1. No. Please, no. If I want to read the writing, I will ask for the writing. I want something similar to the back cover copy of a paperback book, and that's it. If the agent's guidelines say to add samples of the writing, append whatever they ask for after the query letter, in the body of the email, if it's an email submission. Otherwise, I should be able to get a sense of the tone and style from the blurb itself.

It's very possible.

2. Something quick is usually fine, but I'd rather hear about the book, honestly. "This book is like if X and Y had a baby. My book is Z." That works perfectly. Marketing plans are for when you get accepted.

3. I assume if they're querying, their book is ready to go. "I'd be happy to send you chapters." Works. "If you're interested..." also works. Honestly, I don't care. I know what they want.

4. Yes, PLEASE, one page. I've read too many queries that go on about how wonderful their book is, how long they've been working on it, their dog loves it, they have four children, their aunt has brain cancer... All I want to know is about the book. (Please don't bold it, though. That actually makes it harder to read.)

What stands out is a query letter that follows the rules, that doesn't try anything fancy.

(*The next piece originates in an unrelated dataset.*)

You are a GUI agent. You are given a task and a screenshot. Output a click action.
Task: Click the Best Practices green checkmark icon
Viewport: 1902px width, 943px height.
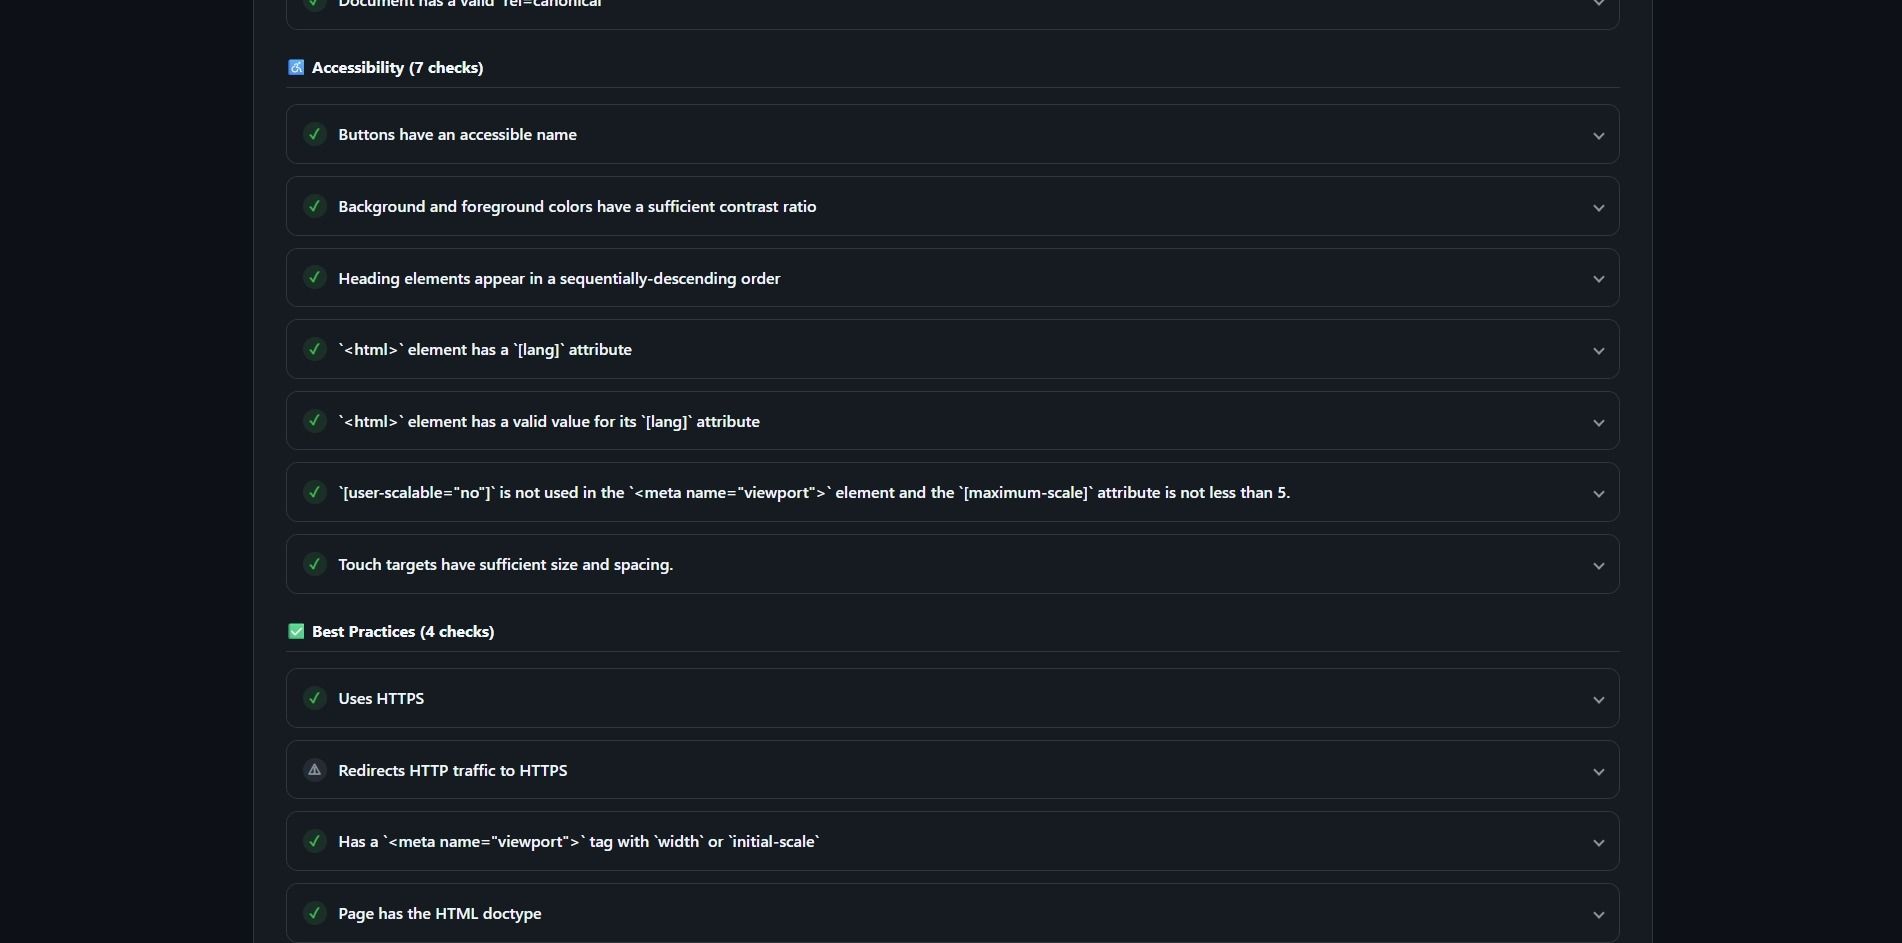(x=296, y=632)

It's sad how rare that is.
[info]kylecassidy wrote:
Sep. 23rd, 2008 10:29 pm (UTC)
(found you via philly fanastic) -- One thing I've realized about query letters over the years -- and manuscript submission in general is this: Everything you've ever read about query letters and manuscript submission is TRUE. It's not black box voodoo magic. Years ago I read the Writers Digest guide to manuscript submission and every author I've heard since then echoes it, but still I see people skipping their query letters, or worse yet, sending ones in that haven't been proofread, spell checked, etc. For busting out of the slush pile, query letter skills are so woefully underestimated.
[info]frostokovich wrote:
Sep. 23rd, 2008 10:59 pm (UTC)
True indeed
Way back when I read slush for Asimovs, I would estimate tthat about every third or fourth story would come with a cover letter that told me everything about the story I hadn't read yet, including the 'clever'(TM) ending--essentially a synopsis for a short story. If I'd had the time I might have explained to them that their cover letter was a vampire, that it had drained the life from their story before I'd even set eyes on it. They were far better off with no cover letter at all than with one that told all. But there were usually 200 more stories to slog through, so responses were limited to form rejection slips, and I expect many of those stories with attached explanatory notes are still circling the galaxy as a result.